The Bureau of Investigative Journalism has published a mass of detail
about the housing crisis.


I have extracted the figures for HARINGEY from their "Britain’s
housing turmoil in numbers" for the last three financial years. It
seems clear that it would have been cheaper for the taxpayer, and less
damaging for tenants, if the government had left households in their
homes and capped rents.

Haringey has accepted 1833 households from other London boroughs, 1200
from Islington, and moved 1282 out, 1147 to Enfield. A total of 19,057
households have moved between boroughs in London. Temporary
accommodation is projected to cost Haringey £29.6 million this year;
the total projected cost for London this year is £393 million.

The Downing Street cabinet sits high up in the penthouse of its Ivory
tower watching the people on the ground suffering from their orders to
move house this way and that; people look smaller from a great height.
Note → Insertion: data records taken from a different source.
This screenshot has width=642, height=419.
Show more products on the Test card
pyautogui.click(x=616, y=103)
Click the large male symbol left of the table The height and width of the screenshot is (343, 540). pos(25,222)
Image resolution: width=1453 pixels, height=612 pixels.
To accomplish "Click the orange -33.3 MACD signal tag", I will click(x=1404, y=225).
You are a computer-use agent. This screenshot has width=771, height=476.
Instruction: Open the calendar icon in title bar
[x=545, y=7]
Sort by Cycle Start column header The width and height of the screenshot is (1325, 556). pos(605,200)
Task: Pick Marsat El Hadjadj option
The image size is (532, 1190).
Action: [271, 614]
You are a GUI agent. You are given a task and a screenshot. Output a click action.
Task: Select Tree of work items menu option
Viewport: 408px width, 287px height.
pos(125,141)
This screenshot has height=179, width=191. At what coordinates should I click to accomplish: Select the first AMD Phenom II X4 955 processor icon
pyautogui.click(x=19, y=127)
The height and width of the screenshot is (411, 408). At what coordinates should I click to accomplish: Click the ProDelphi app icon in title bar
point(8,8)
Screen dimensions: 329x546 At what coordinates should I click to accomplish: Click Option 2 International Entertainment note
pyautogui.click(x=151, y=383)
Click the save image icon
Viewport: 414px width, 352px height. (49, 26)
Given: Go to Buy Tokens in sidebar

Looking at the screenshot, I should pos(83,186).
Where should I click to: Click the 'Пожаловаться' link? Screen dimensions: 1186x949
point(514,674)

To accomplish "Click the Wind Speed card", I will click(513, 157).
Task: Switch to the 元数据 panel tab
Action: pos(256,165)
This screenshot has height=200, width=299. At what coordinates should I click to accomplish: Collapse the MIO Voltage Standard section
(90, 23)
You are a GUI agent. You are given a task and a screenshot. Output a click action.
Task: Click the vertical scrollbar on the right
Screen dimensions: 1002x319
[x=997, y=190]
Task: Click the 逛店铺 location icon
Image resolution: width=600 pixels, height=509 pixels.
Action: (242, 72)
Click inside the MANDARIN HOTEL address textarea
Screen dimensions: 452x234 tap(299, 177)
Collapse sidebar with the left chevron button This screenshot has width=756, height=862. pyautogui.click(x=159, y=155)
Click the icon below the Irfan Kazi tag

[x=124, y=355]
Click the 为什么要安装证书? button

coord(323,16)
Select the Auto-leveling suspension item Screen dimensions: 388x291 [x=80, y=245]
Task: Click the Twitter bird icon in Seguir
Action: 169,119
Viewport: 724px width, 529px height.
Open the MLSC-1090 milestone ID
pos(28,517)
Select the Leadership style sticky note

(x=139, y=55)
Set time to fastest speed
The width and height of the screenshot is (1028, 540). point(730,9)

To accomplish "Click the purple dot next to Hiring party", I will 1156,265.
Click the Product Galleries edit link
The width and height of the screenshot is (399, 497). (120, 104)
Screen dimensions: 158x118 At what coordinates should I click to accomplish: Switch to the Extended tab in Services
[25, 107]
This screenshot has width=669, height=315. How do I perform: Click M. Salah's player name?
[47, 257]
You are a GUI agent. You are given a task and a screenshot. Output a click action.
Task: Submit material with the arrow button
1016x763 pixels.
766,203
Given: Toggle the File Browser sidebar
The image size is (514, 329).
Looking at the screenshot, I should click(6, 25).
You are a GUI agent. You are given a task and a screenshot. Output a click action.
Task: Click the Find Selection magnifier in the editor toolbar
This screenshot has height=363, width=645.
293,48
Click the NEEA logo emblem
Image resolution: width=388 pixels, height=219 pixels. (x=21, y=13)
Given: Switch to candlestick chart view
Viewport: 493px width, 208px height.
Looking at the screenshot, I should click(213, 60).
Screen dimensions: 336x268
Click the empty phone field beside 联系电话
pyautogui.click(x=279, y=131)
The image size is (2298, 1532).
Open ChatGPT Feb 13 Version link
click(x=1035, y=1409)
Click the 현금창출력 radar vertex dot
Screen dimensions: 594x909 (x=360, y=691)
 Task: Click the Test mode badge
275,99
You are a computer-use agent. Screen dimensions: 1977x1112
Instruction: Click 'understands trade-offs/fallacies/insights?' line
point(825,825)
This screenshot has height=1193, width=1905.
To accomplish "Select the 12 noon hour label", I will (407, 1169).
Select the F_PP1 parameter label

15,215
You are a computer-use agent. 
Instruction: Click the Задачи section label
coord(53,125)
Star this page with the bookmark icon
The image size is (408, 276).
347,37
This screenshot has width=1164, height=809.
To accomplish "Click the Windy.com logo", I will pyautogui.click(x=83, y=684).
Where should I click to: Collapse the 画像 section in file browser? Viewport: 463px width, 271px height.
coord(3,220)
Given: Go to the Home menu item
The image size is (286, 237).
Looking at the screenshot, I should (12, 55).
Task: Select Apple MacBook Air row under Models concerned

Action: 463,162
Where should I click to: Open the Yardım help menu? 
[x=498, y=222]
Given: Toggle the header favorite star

They have not given a thought to the impact on the wellbeing of
tenants. Both education and health suffer from insecurity and the
inevitable debt, at a huge cost to the tax payer. .

Haringey Details

They asked for the following information for the last three financial years.
Households moved out of Haringey 2009/10 - 337, 20010/11 - 466,
2011/12 - 479, 20012/13 - 507.
Properties secured by Haringey outside the borough but in London -
1788 of which 1147 are in Enfield

Total households moved into the Borough of Haringey from other London
boroughs - 1833 of which 1200 come from Islington.

The cost of temporary accommodation in Haringey was £27.8 million in
12/13 and is projected at £29.6 million in 13/14.

The bureaux makes the following comments.

The total cost of temporary accommodation. The Bureau's comments on the Results
The responses indicated that the number of households moved out of
individual London boroughs was greater than the number of properties
they secured outside their borders for TA purposes.

This suggests properties secured by boroughs outside their borders are
used repeatedly to house different households. B&Bs and private sector
properties are block-booked or rented on a fairly long term basis to
house large numbers of individual households.

There is a possibility that some boroughs double-count the households
they move. A small number of households, in other words, are moved out
of a borough, return to the host borough and then are moved out again.

A minority of boroughs included in their disclosure, the number of
rooms in B&Bs they had secured. This was included in our data.

Some more detailed local findings of the bureaux include:

• The London boroughs of Croydon and Redbridge stated that the number
of properties they secured for TA purposes was directly equivalent to
the number of households they have moved out of the borough.
• Havering confirmed it does not move people out of the borough.
• Merton provided data for just 2012/13 for the number of households
it moved outside its borders.
• Barking & Dagenham, Bexley, Hackney and Haringey, responding to the
number of properties they secured for TA, only gave numbers for
households moved, rather than properties secured.
• For Barking & Dagenham, the numbers in response to this question
(72) is different to the overall total of households moved outside
their borders (140). This indicates the same properties are repeatedly
• For Bexley and Haringey, the numbers of properties secured and
households moved precisely match. (165) In Hackney’s case the numbers
nearly match (A: 438 B: 447).
• Tower Hamlets did not disclose where it secured B&B rooms outside
its borough borders. It did disclose where it secured properties for
the purpose of temporary accommodation.